If I were to offer X-Box 360s at a sixth of the retail price to whoever joined a waiting list, I've no doubt that the waiting list would reach into the millions within weeks. So why couldn't I then press the taxpayer for more money to buy more subsidised X-Boxes on the basis of the scale of demand? The answer from most sane people would be that the taxpayer shouldn't pay for something that the private sector is capable of providing, that State economic intervention was only justified in cases of market failure or in the provision of public goods such as roads. So why should housing be any different?
When the Parker-Morris standards for Council housing were introduced, the committee realised that they were specifying homes of superlative constructional quality. Being pragmatists, they realised that offering homes equal or better than private sector ones would create huge and unsatisfied demands, so they sought some way to make council houses just a bit less attractive than private homes. What they did was to reduce room sizes. If you've ever been inside a pre-1970s council house you'll know what I mean. Room dimensions were calculated to be just big enough for their purpose, with even the pram measurements of the day used to calculate hallway widths.
Now of course there's little difference between a Barrett starter home and a council house in terms of room size, and planning conditions for social housing often mean there's no constructional difference at all between HA flats and private flats in the same block. So hardly a surprise, is it, that 4.5m people want to move into a heavily subsidised new-built home with laminate flooring, galvanised balconette and halogen down-lighters straight out of the DFS catalogue.
No, before we invest further in social housing we should look at bedspaces in existing social housing. Buried in the census information this usefully reveals overcrowding at the SOA level - at the level of each 'clump' of about 1,500 subjects across the nation. It also reveals chronic under-occupancy on some council estates. Of course, many are now RTB but nevertheless I'll bet there is no overall shortage of social housing bedspaces in many LA areas.
The 'needs' based priorities are hugely discredited and every prospective tenant knows how to fiddle the criteria. Even 'Baroness' Uddin, a deeply corrupt Labour peer, knows how to fiddle herself an HA flat. There is no market failure in house construction. There are few reasons in the 21st century to continue to provide State subsidised social housing. The Hills Report reveals that each social housing tenant will enjoy a rent subsidy at the taxpayer's cost of £65,000 at NPV over an average tenancy, and the cost to the economy of subsidised rents is £6.6bn a year.

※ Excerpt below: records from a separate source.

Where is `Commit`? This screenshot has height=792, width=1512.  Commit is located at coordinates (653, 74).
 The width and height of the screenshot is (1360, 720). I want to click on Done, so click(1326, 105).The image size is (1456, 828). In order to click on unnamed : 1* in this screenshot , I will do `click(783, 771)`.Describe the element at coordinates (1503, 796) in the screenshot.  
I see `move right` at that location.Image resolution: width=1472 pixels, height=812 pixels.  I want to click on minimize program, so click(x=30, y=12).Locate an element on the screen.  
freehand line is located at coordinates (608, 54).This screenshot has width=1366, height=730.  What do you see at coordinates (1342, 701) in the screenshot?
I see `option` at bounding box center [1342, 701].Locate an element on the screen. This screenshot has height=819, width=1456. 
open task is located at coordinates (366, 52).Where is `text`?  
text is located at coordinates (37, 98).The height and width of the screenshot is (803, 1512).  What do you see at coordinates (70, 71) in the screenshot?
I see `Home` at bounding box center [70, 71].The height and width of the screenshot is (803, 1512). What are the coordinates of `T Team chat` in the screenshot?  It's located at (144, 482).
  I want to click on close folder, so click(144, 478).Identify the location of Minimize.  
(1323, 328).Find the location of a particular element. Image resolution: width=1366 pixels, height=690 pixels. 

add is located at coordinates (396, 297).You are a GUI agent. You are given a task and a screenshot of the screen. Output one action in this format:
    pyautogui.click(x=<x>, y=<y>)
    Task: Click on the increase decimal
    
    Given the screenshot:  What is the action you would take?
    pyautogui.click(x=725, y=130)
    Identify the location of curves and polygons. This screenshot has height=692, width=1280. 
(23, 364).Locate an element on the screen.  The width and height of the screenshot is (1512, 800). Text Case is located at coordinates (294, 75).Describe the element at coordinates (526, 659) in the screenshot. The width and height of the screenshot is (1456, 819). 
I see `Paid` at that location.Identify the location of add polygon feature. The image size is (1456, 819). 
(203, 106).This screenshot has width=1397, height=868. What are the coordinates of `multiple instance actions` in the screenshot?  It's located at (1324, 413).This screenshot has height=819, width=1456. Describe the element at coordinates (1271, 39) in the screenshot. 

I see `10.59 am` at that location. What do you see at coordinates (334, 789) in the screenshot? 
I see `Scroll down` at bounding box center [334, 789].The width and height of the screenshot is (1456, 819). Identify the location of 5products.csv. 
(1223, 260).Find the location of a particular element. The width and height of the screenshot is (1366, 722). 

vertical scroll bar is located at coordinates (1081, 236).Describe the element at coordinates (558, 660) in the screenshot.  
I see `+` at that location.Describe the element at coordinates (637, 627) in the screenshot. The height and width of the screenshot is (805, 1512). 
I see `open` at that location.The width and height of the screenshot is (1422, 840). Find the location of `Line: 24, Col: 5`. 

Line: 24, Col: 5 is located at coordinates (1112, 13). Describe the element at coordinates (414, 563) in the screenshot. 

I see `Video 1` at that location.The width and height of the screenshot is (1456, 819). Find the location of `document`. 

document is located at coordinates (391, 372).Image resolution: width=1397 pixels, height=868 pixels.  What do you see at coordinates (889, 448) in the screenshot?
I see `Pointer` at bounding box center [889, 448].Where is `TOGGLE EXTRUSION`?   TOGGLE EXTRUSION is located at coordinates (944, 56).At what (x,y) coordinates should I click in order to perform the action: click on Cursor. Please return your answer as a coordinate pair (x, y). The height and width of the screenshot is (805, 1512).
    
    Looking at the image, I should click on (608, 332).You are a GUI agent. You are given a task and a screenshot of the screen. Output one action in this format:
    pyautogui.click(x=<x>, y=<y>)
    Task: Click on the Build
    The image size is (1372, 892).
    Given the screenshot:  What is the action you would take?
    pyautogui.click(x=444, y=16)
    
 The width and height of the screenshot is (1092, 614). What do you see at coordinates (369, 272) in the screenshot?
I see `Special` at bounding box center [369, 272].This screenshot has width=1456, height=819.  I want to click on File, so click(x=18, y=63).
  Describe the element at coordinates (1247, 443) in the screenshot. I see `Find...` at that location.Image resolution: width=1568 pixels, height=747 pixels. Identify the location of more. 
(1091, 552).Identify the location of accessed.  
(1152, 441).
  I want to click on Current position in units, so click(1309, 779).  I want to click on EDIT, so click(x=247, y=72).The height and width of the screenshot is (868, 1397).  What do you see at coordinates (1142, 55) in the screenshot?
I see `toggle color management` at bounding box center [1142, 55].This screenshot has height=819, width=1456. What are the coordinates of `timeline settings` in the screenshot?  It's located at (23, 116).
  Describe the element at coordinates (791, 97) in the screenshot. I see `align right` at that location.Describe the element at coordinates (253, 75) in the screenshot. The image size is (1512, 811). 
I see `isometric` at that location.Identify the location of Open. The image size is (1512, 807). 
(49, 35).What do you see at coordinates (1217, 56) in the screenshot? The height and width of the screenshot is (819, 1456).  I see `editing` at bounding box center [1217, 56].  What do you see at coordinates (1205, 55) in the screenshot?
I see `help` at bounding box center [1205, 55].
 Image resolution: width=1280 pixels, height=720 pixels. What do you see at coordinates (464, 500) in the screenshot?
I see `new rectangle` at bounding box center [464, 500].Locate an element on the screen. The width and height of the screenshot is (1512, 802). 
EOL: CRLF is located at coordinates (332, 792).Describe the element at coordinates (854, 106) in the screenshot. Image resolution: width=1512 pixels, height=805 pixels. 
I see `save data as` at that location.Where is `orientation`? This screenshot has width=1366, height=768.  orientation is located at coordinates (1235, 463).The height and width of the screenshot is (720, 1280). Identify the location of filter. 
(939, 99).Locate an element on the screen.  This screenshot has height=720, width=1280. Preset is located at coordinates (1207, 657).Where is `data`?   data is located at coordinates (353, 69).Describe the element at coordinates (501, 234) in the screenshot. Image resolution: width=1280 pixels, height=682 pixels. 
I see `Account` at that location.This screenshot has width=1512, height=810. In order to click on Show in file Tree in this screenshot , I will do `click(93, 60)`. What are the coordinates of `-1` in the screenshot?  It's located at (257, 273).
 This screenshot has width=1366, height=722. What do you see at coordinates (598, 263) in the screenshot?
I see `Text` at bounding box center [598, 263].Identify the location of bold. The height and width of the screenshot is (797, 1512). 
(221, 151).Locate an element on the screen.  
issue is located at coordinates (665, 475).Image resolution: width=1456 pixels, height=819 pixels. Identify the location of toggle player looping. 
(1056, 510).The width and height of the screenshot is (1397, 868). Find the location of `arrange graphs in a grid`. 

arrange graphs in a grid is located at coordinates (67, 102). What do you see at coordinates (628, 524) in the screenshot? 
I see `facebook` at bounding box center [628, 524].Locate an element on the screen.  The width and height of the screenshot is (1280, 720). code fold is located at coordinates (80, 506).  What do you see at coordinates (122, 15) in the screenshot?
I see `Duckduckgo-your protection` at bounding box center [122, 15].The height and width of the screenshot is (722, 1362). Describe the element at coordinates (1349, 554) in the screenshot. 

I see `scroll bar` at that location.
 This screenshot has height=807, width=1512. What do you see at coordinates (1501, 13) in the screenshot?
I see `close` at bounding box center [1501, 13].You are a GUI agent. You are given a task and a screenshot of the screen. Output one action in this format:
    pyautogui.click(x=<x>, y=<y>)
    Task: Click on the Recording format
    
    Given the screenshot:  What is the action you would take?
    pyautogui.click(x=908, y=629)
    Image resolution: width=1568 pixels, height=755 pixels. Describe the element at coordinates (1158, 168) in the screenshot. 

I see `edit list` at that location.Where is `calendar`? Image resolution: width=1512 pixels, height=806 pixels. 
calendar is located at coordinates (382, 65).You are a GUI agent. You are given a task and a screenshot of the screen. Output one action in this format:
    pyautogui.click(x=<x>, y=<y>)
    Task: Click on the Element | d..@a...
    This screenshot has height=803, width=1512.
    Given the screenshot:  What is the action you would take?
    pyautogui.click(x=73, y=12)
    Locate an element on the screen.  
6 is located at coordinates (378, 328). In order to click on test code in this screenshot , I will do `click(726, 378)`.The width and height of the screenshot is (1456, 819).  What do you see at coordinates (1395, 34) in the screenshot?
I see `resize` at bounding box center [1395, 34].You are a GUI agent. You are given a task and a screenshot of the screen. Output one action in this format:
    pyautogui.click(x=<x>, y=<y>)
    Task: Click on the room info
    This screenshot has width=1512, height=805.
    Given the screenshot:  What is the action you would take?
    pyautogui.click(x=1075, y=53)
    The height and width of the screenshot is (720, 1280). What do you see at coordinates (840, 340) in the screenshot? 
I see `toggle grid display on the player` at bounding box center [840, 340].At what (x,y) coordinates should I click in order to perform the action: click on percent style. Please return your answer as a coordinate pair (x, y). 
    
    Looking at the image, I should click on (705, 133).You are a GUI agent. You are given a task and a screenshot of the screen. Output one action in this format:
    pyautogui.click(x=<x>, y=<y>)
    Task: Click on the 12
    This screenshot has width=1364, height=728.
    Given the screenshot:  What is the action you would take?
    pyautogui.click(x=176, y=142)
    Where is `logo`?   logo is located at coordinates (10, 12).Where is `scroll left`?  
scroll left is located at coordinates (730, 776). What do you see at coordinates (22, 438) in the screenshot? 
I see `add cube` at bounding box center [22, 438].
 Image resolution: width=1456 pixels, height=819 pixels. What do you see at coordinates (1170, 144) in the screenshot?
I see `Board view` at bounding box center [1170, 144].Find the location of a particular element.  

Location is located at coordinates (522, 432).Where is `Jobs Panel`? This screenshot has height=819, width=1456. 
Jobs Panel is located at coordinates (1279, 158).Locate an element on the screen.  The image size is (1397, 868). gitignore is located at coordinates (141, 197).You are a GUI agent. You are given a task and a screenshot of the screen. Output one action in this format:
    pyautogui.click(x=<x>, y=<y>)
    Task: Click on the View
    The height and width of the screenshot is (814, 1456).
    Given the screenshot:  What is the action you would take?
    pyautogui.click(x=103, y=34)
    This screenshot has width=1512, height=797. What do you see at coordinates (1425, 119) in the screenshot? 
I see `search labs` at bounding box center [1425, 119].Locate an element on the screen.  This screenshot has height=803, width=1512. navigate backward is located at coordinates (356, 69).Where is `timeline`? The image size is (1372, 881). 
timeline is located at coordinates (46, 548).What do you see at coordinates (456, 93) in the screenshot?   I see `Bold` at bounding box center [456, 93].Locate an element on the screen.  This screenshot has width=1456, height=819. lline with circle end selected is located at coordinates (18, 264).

And more importantly, the value of 'our' social housing stock before the crash was some £400bn. Imagine if this was privatised, as Thatcher privatised British Gas, with preference given to small-scale and local investors, and in lots small enough to be 'owned' but large enough to be economically managed. With a phased shift to market rents and returns. George Osborne please take note. This is the one route you have to reverse Brown's scorched earth destruction of the national economy, and at the same time create massive positive externalities and social 'good'. Privatising the nation's social housing stock is an idea whose time has come.